Thanks much gasjr4wd,

I have looked into this greatly today. Everything I have read and everyone I have talked to backs your statements. The reason I purchased the DXT Poly 8'6" is due to the fact I have been told that with the features this plow offers there will be less impact on my truck. (the dual trip) Funny thing I talked to my local GM dealership today. The service manager there is very knowledgeable and has said I can add the plow package but it would be a costly addition. He seemed to think that it would add heavier duty torsion bars and an additional alternator. I told him what I am doing and he knows me and my truck and he didn't seem to be worried or think I needed to invest in the package. I am very picky about my truck and take incredible care of it. I use it mainly for camping pulling my 40' 5th wheel. I have added the firestone airbags in the rear and will be adding the Timbrens here soon. Your additional input helps put my mind to rest. Much appreciated.

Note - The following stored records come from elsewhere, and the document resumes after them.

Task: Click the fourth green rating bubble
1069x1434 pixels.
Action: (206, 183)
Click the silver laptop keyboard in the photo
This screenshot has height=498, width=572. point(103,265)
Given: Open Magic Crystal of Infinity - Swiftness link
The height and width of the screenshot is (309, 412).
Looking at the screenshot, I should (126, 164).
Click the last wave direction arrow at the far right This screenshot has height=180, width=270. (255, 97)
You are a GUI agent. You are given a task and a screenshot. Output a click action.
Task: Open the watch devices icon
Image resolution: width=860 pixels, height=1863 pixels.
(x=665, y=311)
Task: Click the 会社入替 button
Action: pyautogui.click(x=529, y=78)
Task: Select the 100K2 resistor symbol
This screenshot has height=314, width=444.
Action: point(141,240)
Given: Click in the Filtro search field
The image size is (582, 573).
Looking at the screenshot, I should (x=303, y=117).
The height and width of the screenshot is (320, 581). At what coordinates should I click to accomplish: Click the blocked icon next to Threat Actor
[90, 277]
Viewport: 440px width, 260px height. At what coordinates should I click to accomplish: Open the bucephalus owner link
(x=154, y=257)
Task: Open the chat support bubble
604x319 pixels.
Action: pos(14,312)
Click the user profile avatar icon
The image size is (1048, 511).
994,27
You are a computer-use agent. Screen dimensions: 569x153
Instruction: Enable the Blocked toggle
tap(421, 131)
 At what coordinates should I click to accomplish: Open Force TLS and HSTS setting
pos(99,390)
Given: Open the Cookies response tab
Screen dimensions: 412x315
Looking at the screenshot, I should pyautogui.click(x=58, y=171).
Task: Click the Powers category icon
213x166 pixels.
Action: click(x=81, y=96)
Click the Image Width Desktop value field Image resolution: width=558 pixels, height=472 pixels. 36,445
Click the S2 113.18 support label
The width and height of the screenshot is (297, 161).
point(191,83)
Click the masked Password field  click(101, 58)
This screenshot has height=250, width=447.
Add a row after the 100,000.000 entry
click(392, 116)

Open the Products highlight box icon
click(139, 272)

On another note I read somewhere that my torsion bars are the heavy duty ones already and all the plow package is, is just a few electrical modifications and a bunch of money to cover my frame if it breaks.


----------



## gasjr4wd (Feb 14, 2010)

I can't speak to the torsion bars. I don't think I've ever owned anything with them. After 180K miles my front springs were tired. I would hit the bump stops all the time w/o the plow so I upgraded to the heaviest Dodge springs they had.
I bet you don't need to upgrade the alternator... upgrade the wires from it to the battery, all the the grounds plus add some more. (I'm assuming you have duel batteries being a diesel)
Google "big three wiring upgrade".
I used a very under powered rig for plowing for many, many years. (engine and charging system) 35 amps is very limiting but worked.
I'm also somewhat protective of my truck. I hate worn parts, loose steering, bouncy ride, rattles and noises, etc. and need to keep it up.
I also think you'll be fine as is.
We plan on getting a trailer also... that was the main reason for the truck - just haven't found the right one.


----------



## warrenworksllc (Apr 13, 2015)

gasjr4wd;1995033 said:


> I can't speak to the torsion bars. I don't think I've ever owned anything with them. After 180K miles my front springs were tired. I would hit the bump stops all the time w/o the plow so I upgraded to the heaviest Dodge springs they had.
> I bet you don't need to upgrade the alternator... upgrade the wires from it to the battery, all the the grounds plus add some more. (I'm assuming you have duel batteries being a diesel)
> Google "big three wiring upgrade".
> I used a very under powered rig for plowing for many, many years. (engine and charging system) 35 amps is very limiting but worked.
> ...


Thanks again, I was wondering if you have a good idea for the orange light on top of the truck? I don't want to scratch the roof with the magnetic light, was thinking about putting it on piece of a removable decal or something to keep from sliding around or scratching my roof.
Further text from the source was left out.